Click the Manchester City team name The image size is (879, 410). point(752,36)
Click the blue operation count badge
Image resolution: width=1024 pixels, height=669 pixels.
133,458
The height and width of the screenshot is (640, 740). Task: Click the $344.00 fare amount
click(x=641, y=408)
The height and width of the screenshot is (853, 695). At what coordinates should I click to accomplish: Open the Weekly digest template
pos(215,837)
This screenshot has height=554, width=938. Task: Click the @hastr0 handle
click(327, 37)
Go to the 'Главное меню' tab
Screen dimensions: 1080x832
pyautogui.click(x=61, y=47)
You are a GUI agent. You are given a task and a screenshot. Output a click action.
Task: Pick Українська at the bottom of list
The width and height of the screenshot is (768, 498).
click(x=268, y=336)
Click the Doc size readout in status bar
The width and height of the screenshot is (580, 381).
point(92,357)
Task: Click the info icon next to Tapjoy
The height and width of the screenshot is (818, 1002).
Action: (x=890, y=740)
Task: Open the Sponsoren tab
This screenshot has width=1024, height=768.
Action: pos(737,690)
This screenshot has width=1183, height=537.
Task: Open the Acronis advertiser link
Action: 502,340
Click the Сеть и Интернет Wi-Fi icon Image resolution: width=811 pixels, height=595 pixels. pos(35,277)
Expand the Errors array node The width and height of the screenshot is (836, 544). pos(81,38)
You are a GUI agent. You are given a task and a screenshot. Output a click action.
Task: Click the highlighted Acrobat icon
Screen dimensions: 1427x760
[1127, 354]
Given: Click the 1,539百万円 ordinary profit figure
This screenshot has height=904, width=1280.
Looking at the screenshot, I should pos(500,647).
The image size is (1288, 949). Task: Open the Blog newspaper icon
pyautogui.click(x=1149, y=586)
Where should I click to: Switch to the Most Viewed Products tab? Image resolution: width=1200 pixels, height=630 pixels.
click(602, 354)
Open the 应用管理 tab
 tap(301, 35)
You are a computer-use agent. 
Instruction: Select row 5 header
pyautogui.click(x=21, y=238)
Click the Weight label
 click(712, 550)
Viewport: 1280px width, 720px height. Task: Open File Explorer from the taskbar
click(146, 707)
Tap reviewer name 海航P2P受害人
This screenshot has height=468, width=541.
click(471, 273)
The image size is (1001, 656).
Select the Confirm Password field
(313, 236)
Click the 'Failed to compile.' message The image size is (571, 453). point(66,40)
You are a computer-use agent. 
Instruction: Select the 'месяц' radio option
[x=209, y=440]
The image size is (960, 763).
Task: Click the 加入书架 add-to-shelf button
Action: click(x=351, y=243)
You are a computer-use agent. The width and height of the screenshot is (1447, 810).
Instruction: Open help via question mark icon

____

PROMPT:
Go through the records and set each one down again, unchanged.

ANSWER TO THE EXERCISE:
Click the Manchester City team name The image size is (879, 410). point(752,36)
Click the blue operation count badge
Image resolution: width=1024 pixels, height=669 pixels.
133,458
The height and width of the screenshot is (640, 740). Task: Click the $344.00 fare amount
click(x=641, y=408)
The height and width of the screenshot is (853, 695). At what coordinates should I click to accomplish: Open the Weekly digest template
pos(215,837)
This screenshot has height=554, width=938. Task: Click the @hastr0 handle
click(327, 37)
Go to the 'Главное меню' tab
Screen dimensions: 1080x832
pyautogui.click(x=61, y=47)
You are a GUI agent. You are given a task and a screenshot. Output a click action.
Task: Pick Українська at the bottom of list
The width and height of the screenshot is (768, 498).
click(x=268, y=336)
Click the Doc size readout in status bar
The width and height of the screenshot is (580, 381).
point(92,357)
Task: Click the info icon next to Tapjoy
The height and width of the screenshot is (818, 1002).
Action: (x=890, y=740)
Task: Open the Sponsoren tab
This screenshot has width=1024, height=768.
Action: pos(737,690)
This screenshot has width=1183, height=537.
Task: Open the Acronis advertiser link
Action: 502,340
Click the Сеть и Интернет Wi-Fi icon Image resolution: width=811 pixels, height=595 pixels. pos(35,277)
Expand the Errors array node The width and height of the screenshot is (836, 544). pos(81,38)
You are a GUI agent. You are given a task and a screenshot. Output a click action.
Task: Click the highlighted Acrobat icon
Screen dimensions: 1427x760
[1127, 354]
Given: Click the 1,539百万円 ordinary profit figure
This screenshot has height=904, width=1280.
Looking at the screenshot, I should pos(500,647).
The image size is (1288, 949). Task: Open the Blog newspaper icon
pyautogui.click(x=1149, y=586)
Where should I click to: Switch to the Most Viewed Products tab? Image resolution: width=1200 pixels, height=630 pixels.
click(602, 354)
Open the 应用管理 tab
 tap(301, 35)
You are a computer-use agent. 
Instruction: Select row 5 header
pyautogui.click(x=21, y=238)
Click the Weight label
 click(712, 550)
Viewport: 1280px width, 720px height. Task: Open File Explorer from the taskbar
click(146, 707)
Tap reviewer name 海航P2P受害人
This screenshot has height=468, width=541.
click(471, 273)
The image size is (1001, 656).
Select the Confirm Password field
(313, 236)
Click the 'Failed to compile.' message The image size is (571, 453). point(66,40)
You are a computer-use agent. 
Instruction: Select the 'месяц' radio option
[x=209, y=440]
The image size is (960, 763).
Task: Click the 加入书架 add-to-shelf button
Action: click(x=351, y=243)
You are a computer-use agent. The width and height of the screenshot is (1447, 810).
Instruction: Open help via question mark icon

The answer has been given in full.